[[ THE RECORDS open ]]

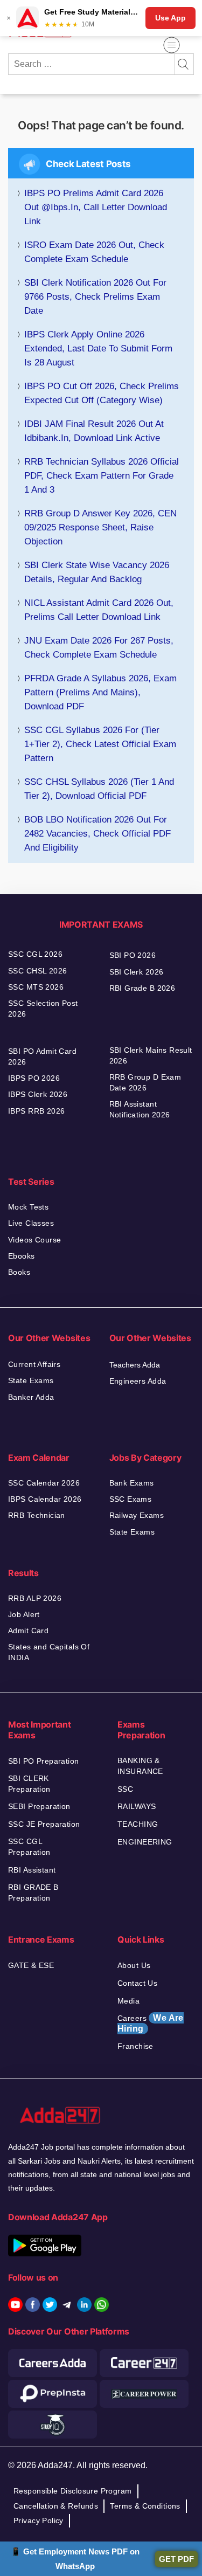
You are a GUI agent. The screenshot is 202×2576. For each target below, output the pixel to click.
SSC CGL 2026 (35, 954)
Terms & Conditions (145, 2506)
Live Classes (31, 1223)
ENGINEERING (144, 1842)
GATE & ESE (31, 1965)
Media (128, 2001)
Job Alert (24, 1614)
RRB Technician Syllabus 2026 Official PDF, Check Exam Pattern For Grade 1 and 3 (101, 476)
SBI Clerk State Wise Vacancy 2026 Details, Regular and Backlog (96, 572)
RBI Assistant (31, 1870)
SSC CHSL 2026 (37, 970)
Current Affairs (34, 1364)
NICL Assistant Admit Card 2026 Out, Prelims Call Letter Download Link (98, 610)
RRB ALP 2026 (34, 1598)
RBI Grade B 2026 (142, 988)
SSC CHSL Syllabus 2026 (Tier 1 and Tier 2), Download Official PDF (99, 789)
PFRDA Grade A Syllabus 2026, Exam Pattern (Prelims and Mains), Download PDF (100, 692)
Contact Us (137, 1983)
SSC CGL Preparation (29, 1846)
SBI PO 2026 (132, 955)
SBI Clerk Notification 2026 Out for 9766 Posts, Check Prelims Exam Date (95, 297)
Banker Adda (31, 1397)
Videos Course (34, 1239)
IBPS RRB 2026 (36, 1111)
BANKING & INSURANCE (140, 1766)
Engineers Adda (137, 1381)
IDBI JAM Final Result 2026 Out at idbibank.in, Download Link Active (94, 431)
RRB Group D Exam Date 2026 (145, 1082)
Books (19, 1272)
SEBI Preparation (39, 1806)
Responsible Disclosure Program (72, 2491)
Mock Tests (28, 1207)
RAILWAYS (136, 1806)
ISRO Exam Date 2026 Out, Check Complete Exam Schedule (94, 252)
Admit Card (28, 1630)
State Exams (31, 1380)
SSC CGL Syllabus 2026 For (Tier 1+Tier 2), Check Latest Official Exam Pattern (100, 744)
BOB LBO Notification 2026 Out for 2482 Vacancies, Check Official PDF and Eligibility (97, 833)
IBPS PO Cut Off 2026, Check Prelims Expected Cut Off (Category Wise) (101, 393)
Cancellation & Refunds (55, 2506)
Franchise (135, 2046)
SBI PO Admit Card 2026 (42, 1056)
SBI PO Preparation (43, 1761)
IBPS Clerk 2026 (37, 1094)
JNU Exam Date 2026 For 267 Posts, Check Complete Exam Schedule (98, 648)
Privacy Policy (38, 2520)
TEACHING (137, 1824)
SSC (125, 1789)
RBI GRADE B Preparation (33, 1892)
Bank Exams (131, 1483)
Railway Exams (136, 1515)
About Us (133, 1965)
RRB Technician (36, 1515)
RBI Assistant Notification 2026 (141, 1109)
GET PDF (176, 2559)
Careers (150, 2023)
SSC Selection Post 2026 (43, 1008)
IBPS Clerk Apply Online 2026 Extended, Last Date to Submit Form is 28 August (98, 348)
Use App (170, 17)
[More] (171, 45)
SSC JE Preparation (44, 1824)
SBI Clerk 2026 (136, 972)
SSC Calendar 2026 (44, 1483)
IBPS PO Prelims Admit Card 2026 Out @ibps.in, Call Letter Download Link (95, 207)
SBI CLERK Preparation (29, 1783)
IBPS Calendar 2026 (45, 1499)
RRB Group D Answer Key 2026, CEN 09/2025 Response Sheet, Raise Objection (100, 527)
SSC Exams (130, 1499)
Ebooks (21, 1256)
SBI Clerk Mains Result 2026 (150, 1055)
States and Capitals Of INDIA (48, 1652)
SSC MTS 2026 (36, 987)
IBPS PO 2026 (34, 1078)
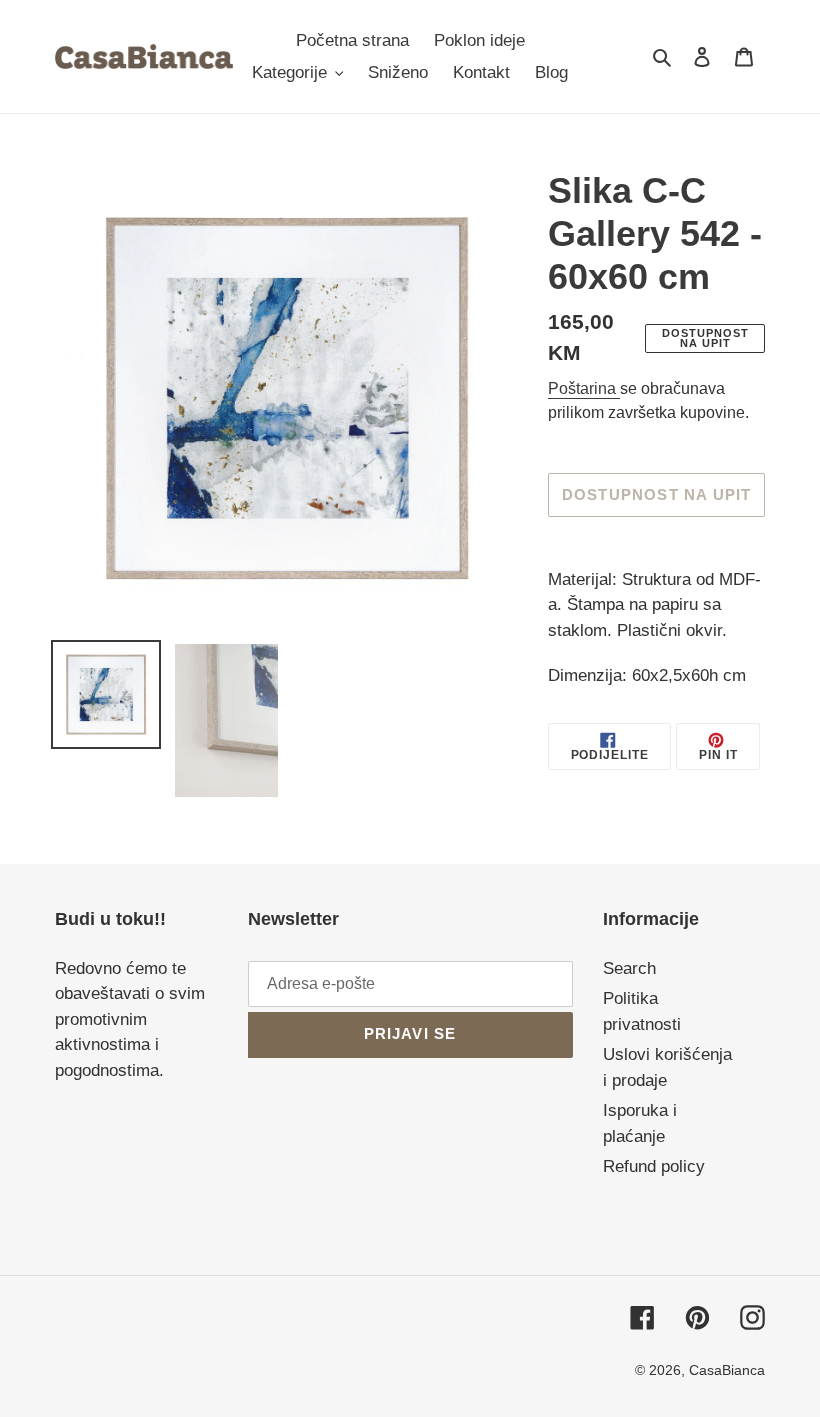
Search (629, 968)
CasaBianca (727, 1370)
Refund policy (654, 1166)
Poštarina (584, 388)
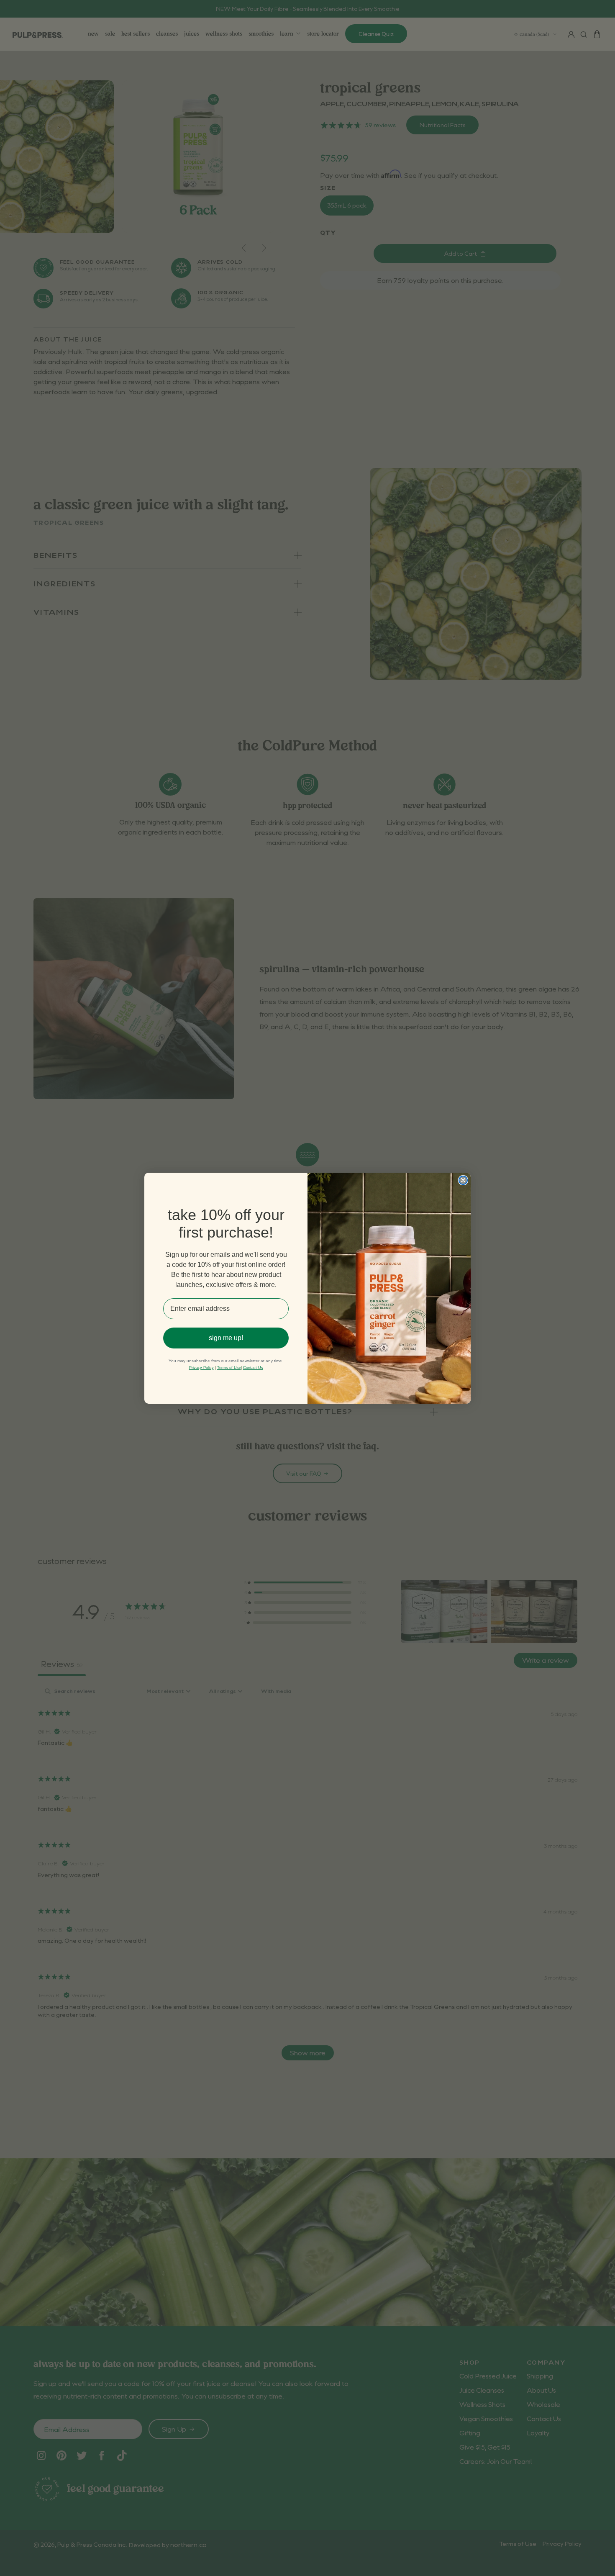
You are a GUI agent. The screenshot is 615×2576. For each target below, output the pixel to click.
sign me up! (226, 1337)
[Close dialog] (463, 1180)
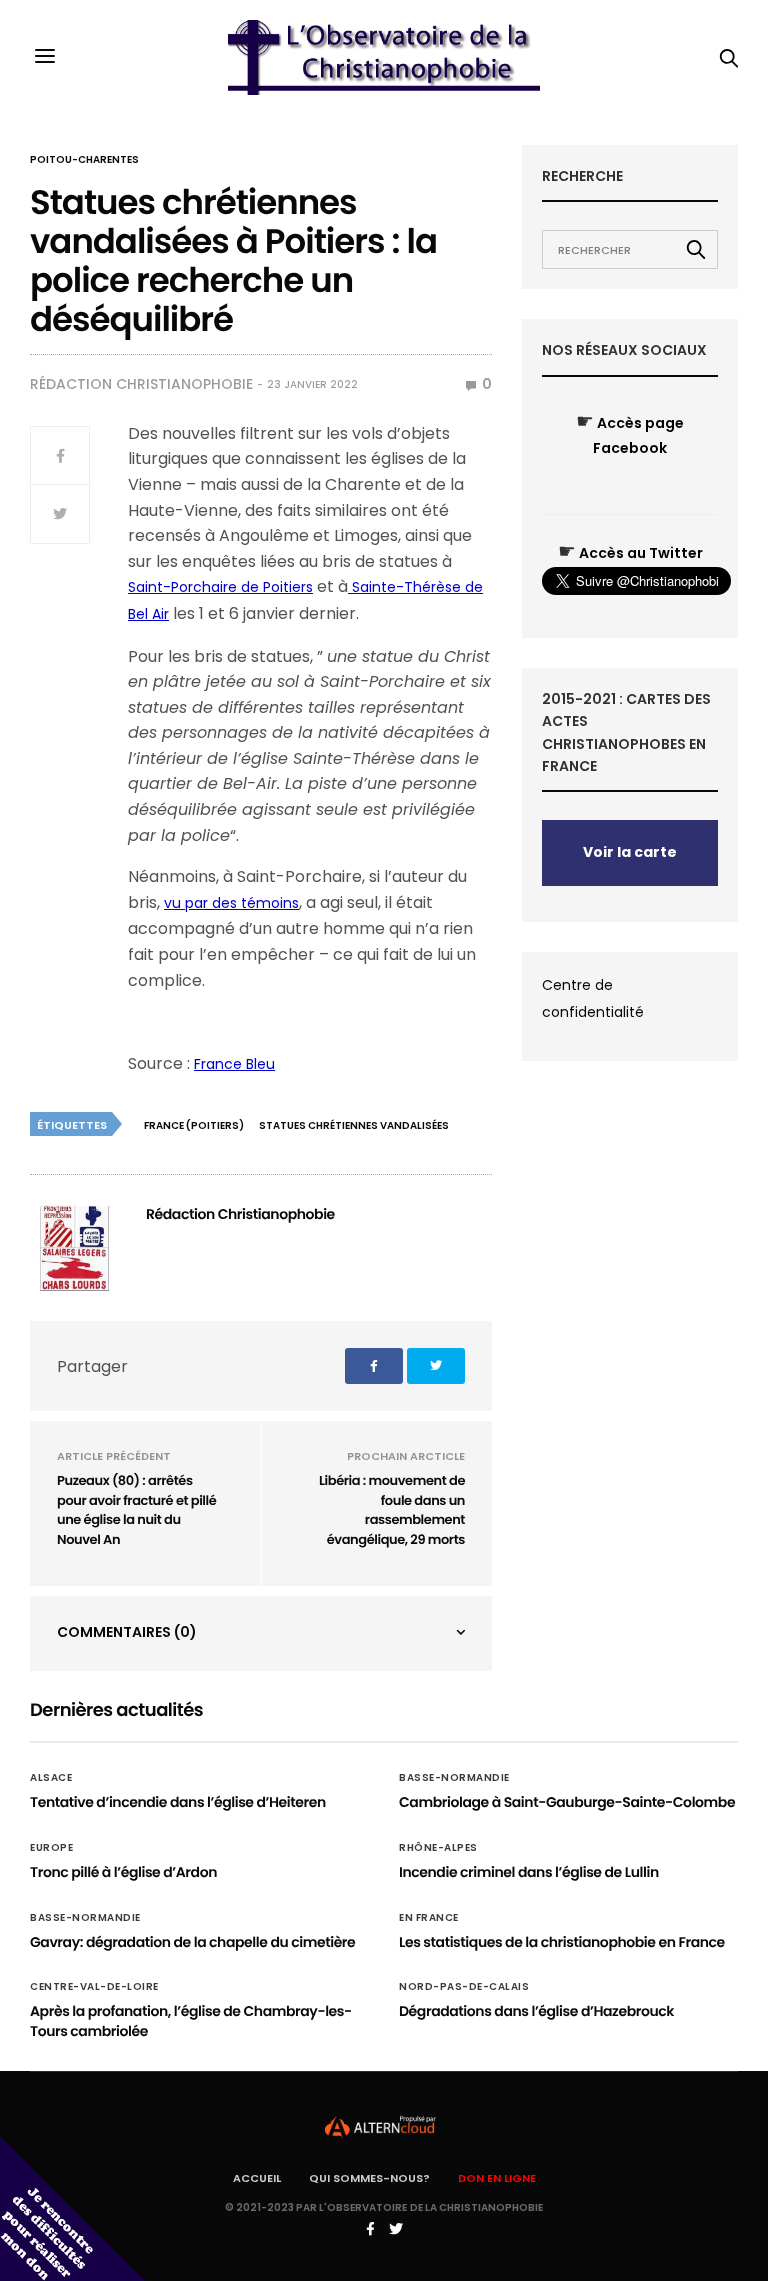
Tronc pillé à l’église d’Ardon (123, 1872)
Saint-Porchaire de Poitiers (220, 587)
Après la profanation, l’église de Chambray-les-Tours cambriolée (191, 2021)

[[ THE RECORDS closed ]]

- INSTRUCTIONS FOR THE TASK -
Please print the data above once more, exactly as it appears, with no pictures.

- RESULT OF THIS EXERCISE -
You are a GUI agent. The screenshot is 202×2576. For each target below, output the pixel to click.
SSC CGL 2026 (35, 954)
Terms & Conditions (145, 2506)
Live Classes (31, 1223)
ENGINEERING (144, 1842)
GATE & ESE (31, 1965)
Media (128, 2001)
Job Alert (24, 1614)
RRB Technician Syllabus 2026 Official PDF, Check Exam Pattern For Grade 1 and 3 (101, 476)
SBI Clerk State Wise Vacancy 2026 Details, Regular and Backlog (96, 572)
RBI Assistant (31, 1870)
SSC CHSL 2026 (37, 970)
Current Affairs (34, 1364)
NICL Assistant Admit Card 2026 Out, Prelims Call Letter Download Link (98, 610)
RRB ALP 2026 (34, 1598)
RBI Grade B 2026 (142, 988)
SSC CHSL Syllabus 2026 (Tier 1 and Tier 2), Download Official PDF (99, 789)
PFRDA Grade A Syllabus 2026, Exam Pattern (Prelims and Mains), Download PDF (100, 692)
Contact Us (137, 1983)
SSC CGL Preparation (29, 1846)
SBI PO 2026 (132, 955)
SBI Clerk Notification 2026 Out for 9766 Posts, Check Prelims Exam Date (95, 297)
Banker Adda (31, 1397)
Videos Course (34, 1239)
IBPS RRB 2026 (36, 1111)
BANKING & INSURANCE (140, 1766)
Engineers Adda (137, 1381)
IDBI JAM Final Result 2026 Out at idbibank.in, Download Link Active (94, 431)
RRB Group D Exam Date 2026 (145, 1082)
Books (19, 1272)
SEBI Preparation (39, 1806)
Responsible Disclosure Program (72, 2491)
Mock Tests (28, 1207)
RAILWAYS (136, 1806)
ISRO Exam Date 2026 Out, Check Complete Exam Schedule (94, 252)
Admit Card (28, 1630)
State Exams (31, 1380)
SSC CGL Syllabus 2026 For (Tier 1+Tier 2), Check Latest Official Exam Pattern (100, 744)
BOB LBO Notification 2026 Out for 2482 Vacancies, Check Official PDF and Eligibility (97, 833)
IBPS PO Cut Off 2026, Check Prelims Expected Cut Off (Category Wise) (101, 393)
Cancellation & Refunds (55, 2506)
Franchise (135, 2046)
SBI PO Admit Card 2026 (42, 1056)
SBI PO Preparation (43, 1761)
IBPS Clerk 2026 (37, 1094)
JNU Exam Date 2026 For 267 Posts, Check Complete Exam Schedule (98, 648)
Privacy Policy (38, 2520)
TEACHING (137, 1824)
SSC (125, 1789)
RBI GRADE B Preparation (33, 1892)
Bank Exams (131, 1483)
Railway Exams (136, 1515)
About Us (133, 1965)
RRB Technician (36, 1515)
RBI Assistant Notification 2026 (141, 1109)
GET PDF (176, 2559)
Careers (150, 2023)
SSC Selection Post 2026 (43, 1008)
IBPS Clerk Apply Online 2026 Extended, Last Date to Submit Form is 28 August (98, 348)
Use App (170, 17)
[More] (171, 45)
SSC JE Preparation (44, 1824)
SBI Clerk 2026 (136, 972)
SSC Calendar 2026 (44, 1483)
IBPS PO Prelims Admit Card 2026 Out @ibps.in, Call Letter Download Link (95, 207)
SBI CLERK Preparation (29, 1783)
IBPS Calendar 2026 (45, 1499)
RRB Group D Answer Key 2026, CEN 09/2025 Response Sheet, Raise Objection (100, 527)
SSC Exams (130, 1499)
Ebooks (21, 1256)
SBI Clerk Mains Result 2026 (150, 1055)
States and Capitals Of INDIA (48, 1652)
SSC MTS 2026 (36, 987)
IBPS PO 2026 (34, 1078)
Search (629, 968)
CasaBianca (727, 1370)
Refund policy (654, 1166)
Poštarina (584, 388)
You are a GUI agent. The screenshot is 615×2576. For each target below, output the pixel to click.
sign me up! (226, 1337)
[Close dialog] (463, 1180)
Tronc pillé à l’église d’Ardon (123, 1872)
Saint-Porchaire de Poitiers (220, 587)
Après la profanation, l’église de Chambray-les-Tours cambriolée (191, 2021)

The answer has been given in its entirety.